**Source excerpt:**
========================================================================

[Intel-gfx] [PATCH] drm/i915: Disable full ppgtt by default

Ben Widawsky ben at bwidawsk.net
Thu Mar 6 22:55:05 CET 2014


On Thu, Mar 06, 2014 at 09:30:01PM +0100, Daniel Vetter wrote:
> On Thu, Mar 06, 2014 at 10:17:12AM -0800, Ben Widawsky wrote:
> > On Thu, Mar 06, 2014 at 12:14:21PM +0100, Daniel Vetter wrote:
> > > There are too many oustanding issues:
> > > 
> > > - Fence handling in the current code is broken. There's a patch series
> > >   from me, but it's blocked on and extended review (which includes
> > >   writing the testcases).
> > > 
> > > - IOMMU mapping handling is broken, we need to properly refcount it -
> > >   currently it gets destroyed when the first vma is unbound, so way
> > >   too early.
> > > 
> > > - There's a pending reset issue on snb. Since Mika's reset work and
> > >   full ppgtt have been pulled in in separate branches and ended up
> > >   intermittingly breaking each another it's unclear who's the exact
> > >   culprit here.
> > > 
> > > - We still have persistent evidince of crazy recursion bugs through
> > >   vma_unbind and ppgtt_relase, e.g.
> > > 
> > >   https://bugs.freedesktop.org/show_bug.cgi?id=73383
> > > 
> > >   This issue (and a few others meanwhile resolved) have blocked our
> > >   performance measuring/tuning group since 3 months.
> > > 
> > > - Secure batch dispatching is broken. This is blocking Brad Volkin's
> > >   command checker work since 3 months.

========================================================================

**Collected material:**
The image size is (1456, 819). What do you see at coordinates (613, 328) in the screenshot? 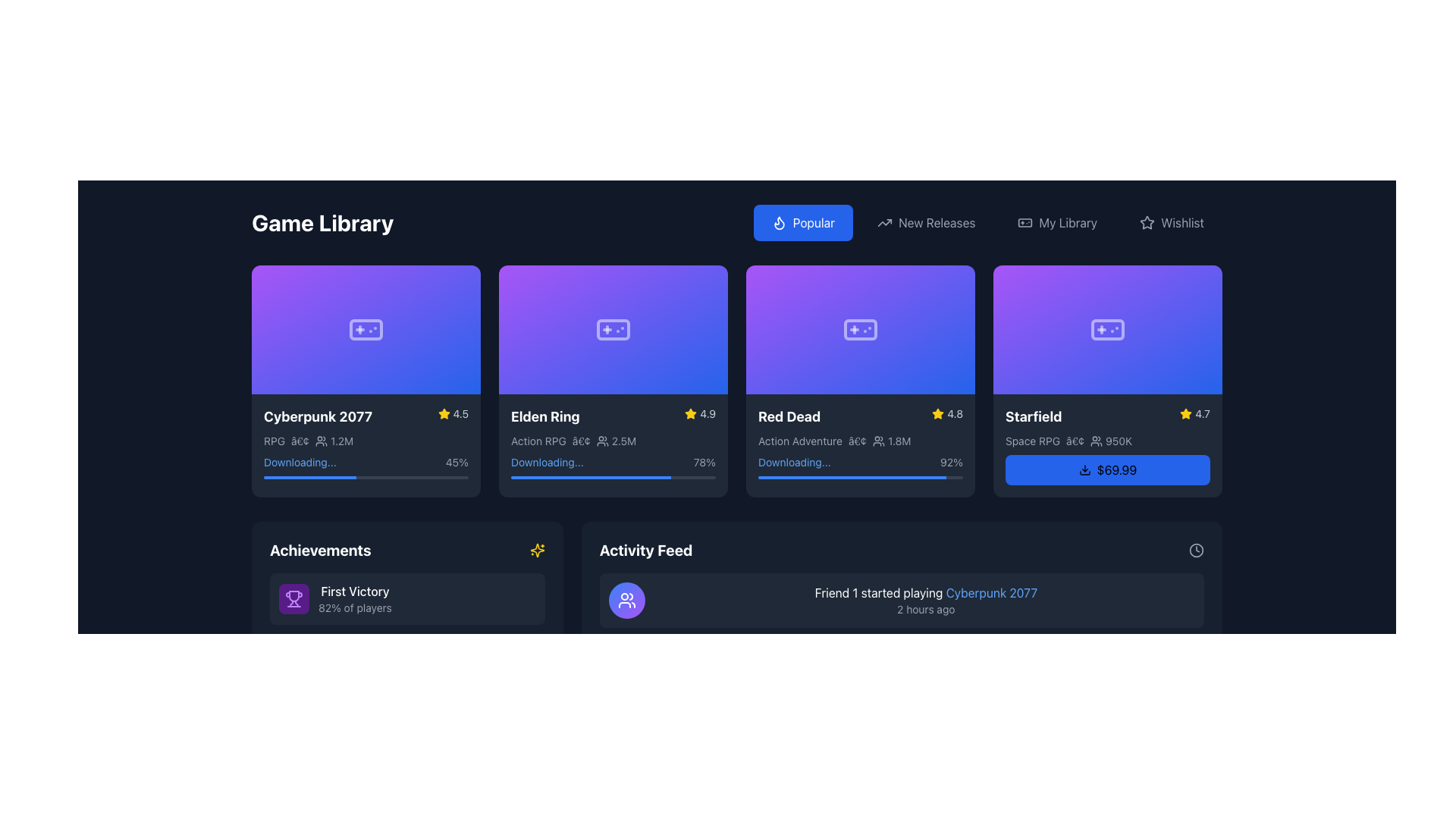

========================================================================

Retype the passage of the patch discussion above that opens with the words containing "[Intel-gfx] [PATCH] drm/i915: Disable" and closes with "writing the testcases).".

[Intel-gfx] [PATCH] drm/i915: Disable full ppgtt by default

Ben Widawsky ben at bwidawsk.net
Thu Mar 6 22:55:05 CET 2014


On Thu, Mar 06, 2014 at 09:30:01PM +0100, Daniel Vetter wrote:
> On Thu, Mar 06, 2014 at 10:17:12AM -0800, Ben Widawsky wrote:
> > On Thu, Mar 06, 2014 at 12:14:21PM +0100, Daniel Vetter wrote:
> > > There are too many oustanding issues:
> > > 
> > > - Fence handling in the current code is broken. There's a patch series
> > >   from me, but it's blocked on and extended review (which includes
> > >   writing the testcases).